> **PROBLEM STATEMENT**
Reproduce the items from the line containing "has width=769, height=534." through the line containing "forward-arrow-icon: → is", switching "screenshot" to "image" and changing nothing else. Leave the pictures out.
DATA IN THIS EXERCISE Block Start
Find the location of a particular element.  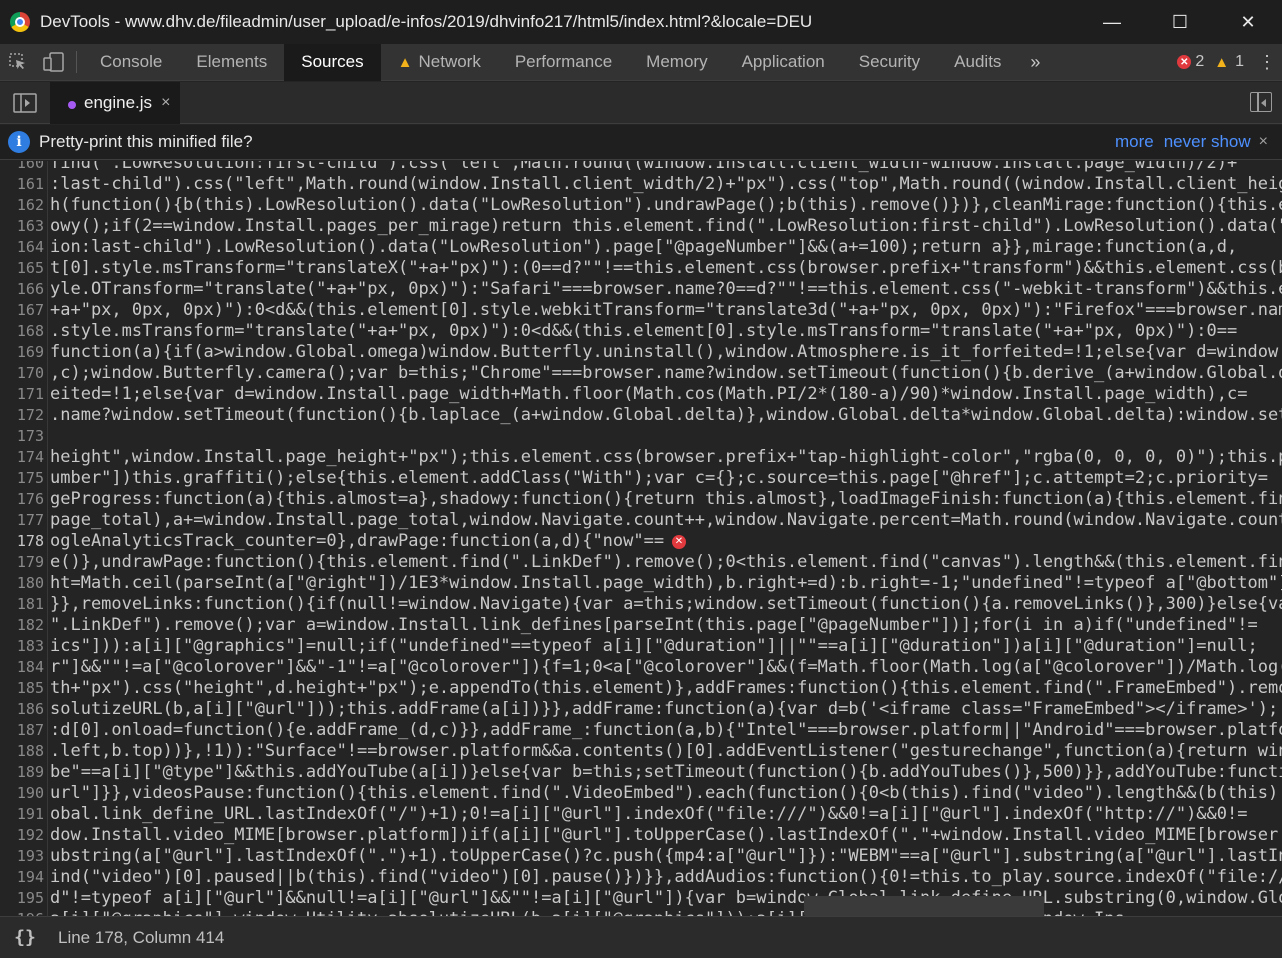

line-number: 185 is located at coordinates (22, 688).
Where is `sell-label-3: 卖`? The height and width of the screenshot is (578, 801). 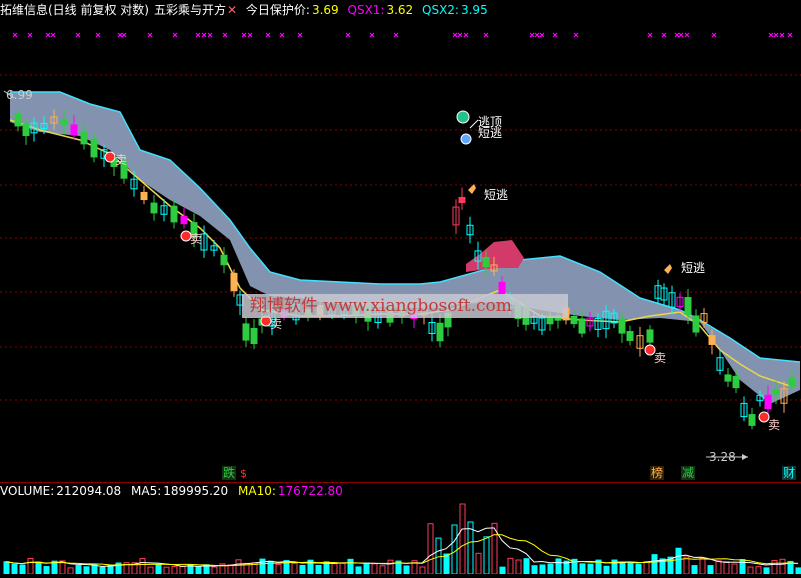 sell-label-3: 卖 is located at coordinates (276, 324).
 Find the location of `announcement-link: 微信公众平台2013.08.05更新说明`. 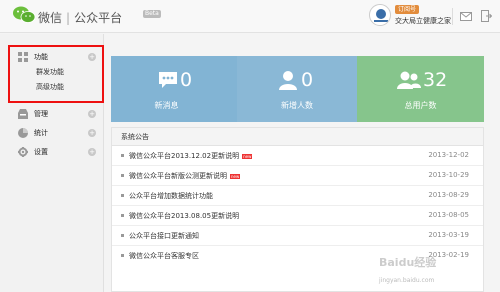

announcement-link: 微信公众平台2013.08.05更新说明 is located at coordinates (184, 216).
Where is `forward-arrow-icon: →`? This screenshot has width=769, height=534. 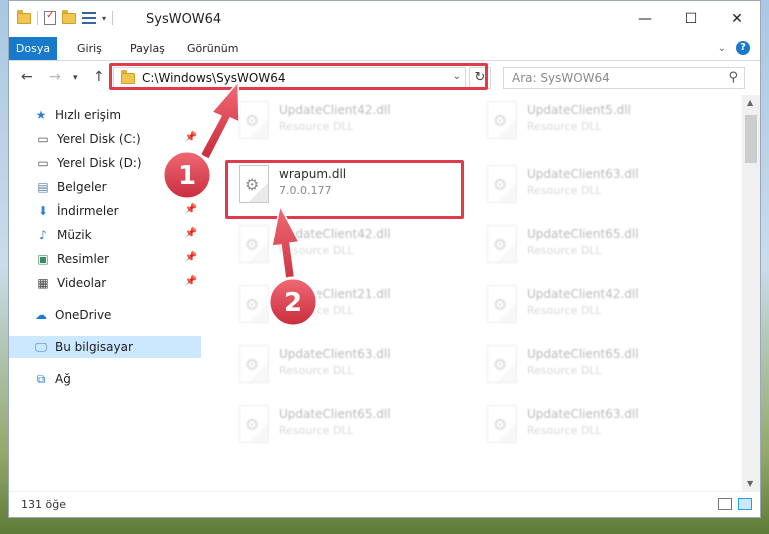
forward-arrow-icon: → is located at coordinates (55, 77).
DATA IN THIS EXERCISE Block End
DATA IN THIS EXERCISE Block Start
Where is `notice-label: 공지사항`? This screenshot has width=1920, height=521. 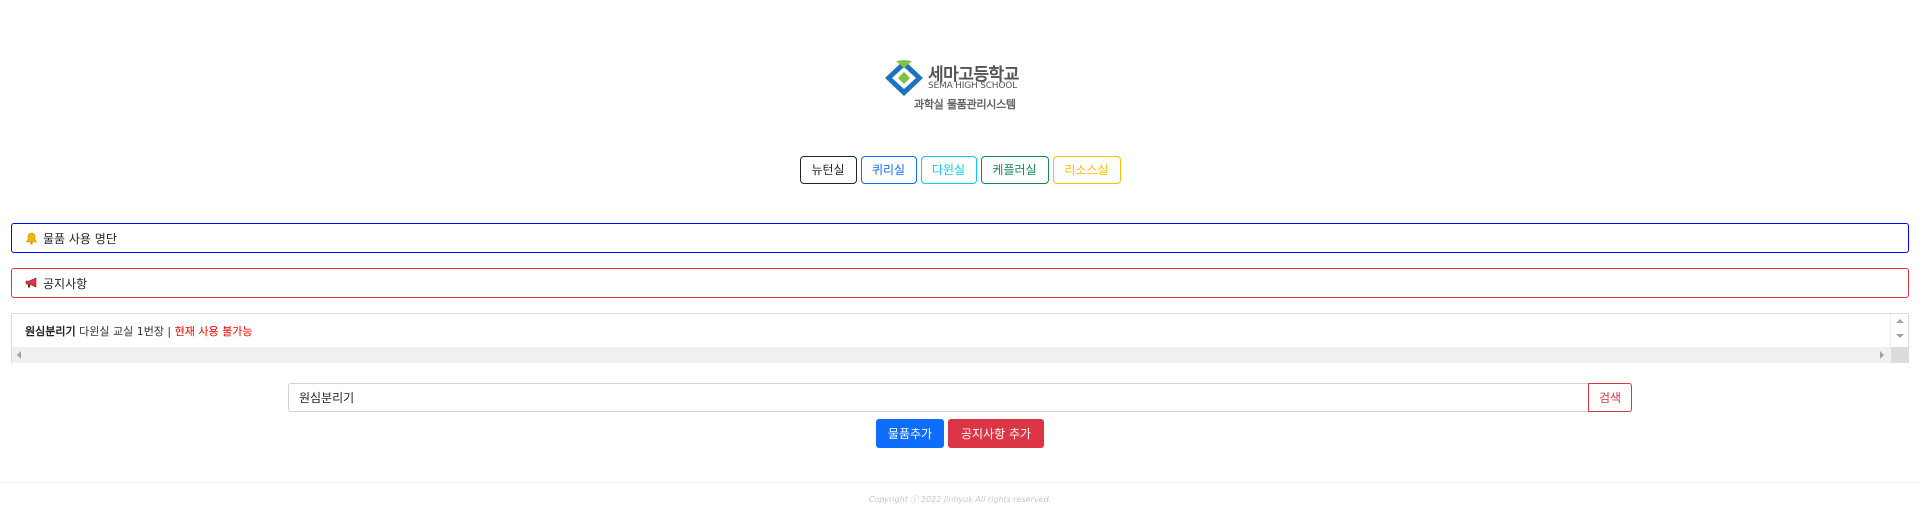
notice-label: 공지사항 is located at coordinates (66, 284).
DATA IN THIS EXERCISE Block End
DATA IN THIS EXERCISE Block Start
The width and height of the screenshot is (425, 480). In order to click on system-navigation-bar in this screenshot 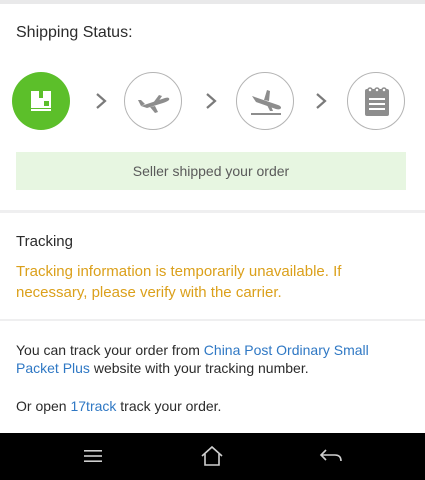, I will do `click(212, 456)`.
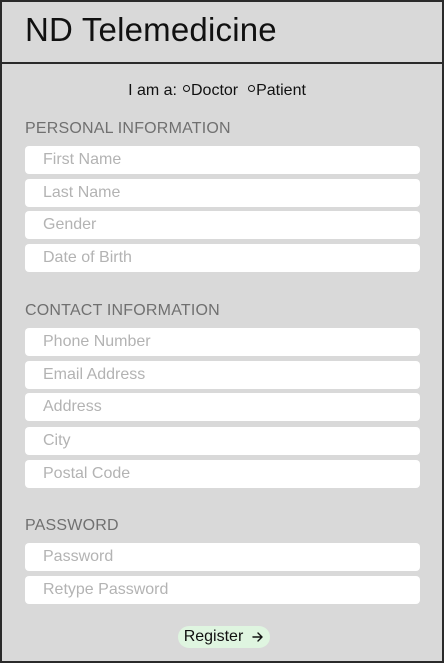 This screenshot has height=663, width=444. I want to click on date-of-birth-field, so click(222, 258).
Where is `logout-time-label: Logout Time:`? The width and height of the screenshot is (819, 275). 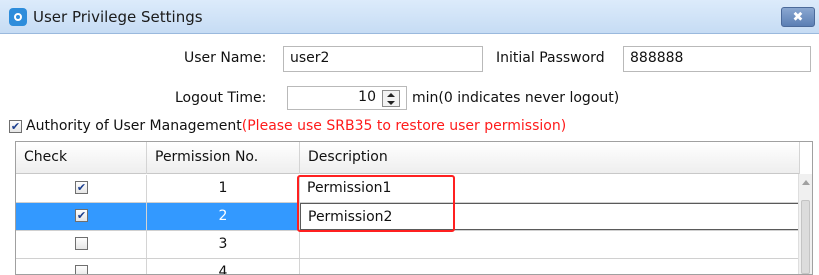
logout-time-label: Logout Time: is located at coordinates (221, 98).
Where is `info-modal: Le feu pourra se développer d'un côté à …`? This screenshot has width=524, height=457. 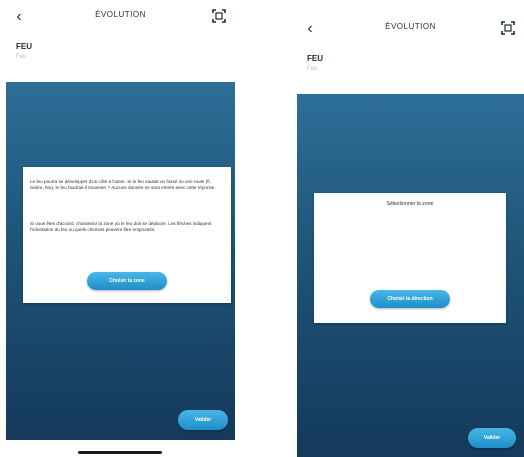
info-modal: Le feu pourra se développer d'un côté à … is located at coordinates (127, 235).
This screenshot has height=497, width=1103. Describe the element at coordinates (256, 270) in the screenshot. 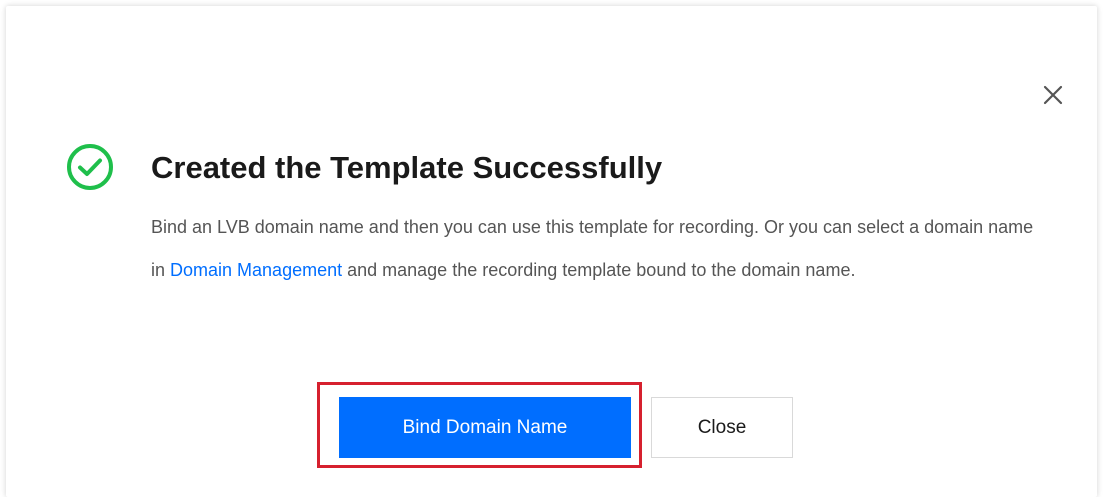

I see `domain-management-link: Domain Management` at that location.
DATA IN THIS EXERCISE Block End
> **WRITTEN RESPONSE**
Where is `forward-arrow-icon: →`? This image has width=769, height=534. 
forward-arrow-icon: → is located at coordinates (55, 77).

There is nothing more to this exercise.